======== Teks Bacaan
Tanggal 31 Desember 2015 kemarin, telah terbit Permenkes 99/2015 sebagai revisi terhadap Permenkes 71/2013. Beberapa perubahan tersebut menarik untuk dibahas.
1. Pada pasal 3 terdapat perubahan dan penambahan berupa keharusan tersedianya Fasiltas Laboratorium Pratama di PPK 1. Bila PPK tidak dapat menyediakannya, maka BPJSK dapat bekerjasama dengan Laboratorium Pratama. Pada Permenkes 71/2013, standarnya adalah "Laboratorium Sederhana". Ketentuan tentang Laboratorium Pratama tertuang dalam Permenkes 411/2010 Di dalamnya dimuat persyaratan fisik, kelengkapan alat, standar tenaga sampai ke kemampuan pemeriksaan minimal.
Ketentuan ini nampaknya disinkronkan dengan ketentuan mengenai standar pelayanan laboratorium di klinik (Permenkes 9/2014) dan di puskesmas (Permenkes 75/2014). Disesuaikan juga dengan kemampuan pemeriksaan memenuhi Panduan Praktik Klinis di Faskes Primer (Permenkes 5/2014). Tentu ini sebuah tantangan bagi PPK 1.
Sebenarnya sudah sejak masuk 2015 kemarin, memang BPJSK mulai juga bekerjasama dengan Laboratorium Jejaring. Terkait standar tarifnya, disepakati bersama antara Laboratorium Klinik dan FKTP setempat dikeatahui oleh Dinkes. Ada beberapa keluhan memang terkait relatif rendahnya tarif yang disepakati karena biasanya berbasis "penawaran terendah".
================
======== Kutipan Daftar
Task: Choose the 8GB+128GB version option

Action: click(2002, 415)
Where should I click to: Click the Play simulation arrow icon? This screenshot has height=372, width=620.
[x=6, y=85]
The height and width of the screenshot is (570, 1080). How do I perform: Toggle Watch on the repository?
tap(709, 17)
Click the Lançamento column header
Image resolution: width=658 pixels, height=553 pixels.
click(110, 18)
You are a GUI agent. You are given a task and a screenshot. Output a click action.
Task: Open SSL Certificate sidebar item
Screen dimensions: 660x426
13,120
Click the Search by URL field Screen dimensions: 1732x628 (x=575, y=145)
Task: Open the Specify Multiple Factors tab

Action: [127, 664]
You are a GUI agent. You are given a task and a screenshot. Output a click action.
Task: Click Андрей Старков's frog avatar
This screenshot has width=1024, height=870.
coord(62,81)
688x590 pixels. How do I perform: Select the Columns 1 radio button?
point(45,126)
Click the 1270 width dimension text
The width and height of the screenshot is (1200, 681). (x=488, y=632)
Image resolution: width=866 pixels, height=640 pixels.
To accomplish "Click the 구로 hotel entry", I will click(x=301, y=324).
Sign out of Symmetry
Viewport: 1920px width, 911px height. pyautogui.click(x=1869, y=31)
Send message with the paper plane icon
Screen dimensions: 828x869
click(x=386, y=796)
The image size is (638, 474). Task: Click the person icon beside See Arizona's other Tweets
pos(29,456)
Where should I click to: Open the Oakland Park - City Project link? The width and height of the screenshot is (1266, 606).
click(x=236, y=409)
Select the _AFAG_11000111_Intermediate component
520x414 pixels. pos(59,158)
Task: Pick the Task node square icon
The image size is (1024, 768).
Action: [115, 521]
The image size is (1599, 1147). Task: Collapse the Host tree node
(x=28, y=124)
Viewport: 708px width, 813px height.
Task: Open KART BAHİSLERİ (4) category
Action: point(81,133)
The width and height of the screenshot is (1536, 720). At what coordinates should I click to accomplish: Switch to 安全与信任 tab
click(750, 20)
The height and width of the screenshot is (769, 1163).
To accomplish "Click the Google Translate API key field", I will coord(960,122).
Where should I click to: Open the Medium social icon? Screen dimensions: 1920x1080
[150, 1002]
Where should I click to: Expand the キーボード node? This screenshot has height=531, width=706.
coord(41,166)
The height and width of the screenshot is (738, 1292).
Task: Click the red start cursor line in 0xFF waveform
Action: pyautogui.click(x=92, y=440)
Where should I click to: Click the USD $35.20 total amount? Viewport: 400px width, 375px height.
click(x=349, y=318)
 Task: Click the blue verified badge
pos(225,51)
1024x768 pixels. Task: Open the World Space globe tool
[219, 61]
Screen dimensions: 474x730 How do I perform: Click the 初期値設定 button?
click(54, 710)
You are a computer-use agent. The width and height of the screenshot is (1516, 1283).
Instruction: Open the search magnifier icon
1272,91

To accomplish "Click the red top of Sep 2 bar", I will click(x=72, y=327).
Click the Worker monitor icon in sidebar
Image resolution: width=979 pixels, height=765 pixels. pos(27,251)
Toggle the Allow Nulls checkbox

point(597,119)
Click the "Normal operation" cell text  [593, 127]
================
Tugas Anda:
(a) Menurut teks bacaan, peraturan apa yang memuat ketentuan tentang Laboratorium Pratama?
(b) Ringkaslah teks bacaan dalam dua kalimat.
Daftar tersebut tidak diperlukan untuk mengerjakan tugas.

Jawaban:
(a) Permenkes 411/2010.

(b) Permenkes 99/2015, yang terbit pada 31 Desember 2015 sebagai revisi Permenkes 71/2013, mengharuskan tersedianya Fasilitas Laboratorium Pratama di PPK 1, dan bila PPK tidak dapat menyediakannya, BPJSK dapat bekerja sama dengan Laboratorium Pratama. Sejak masuk 2015 BPJSK juga mulai bekerja sama dengan Laboratorium Jejaring, meskipun ada keluhan tentang relatif rendahnya tarif yang disepakati karena biasanya berbasis penawaran terendah.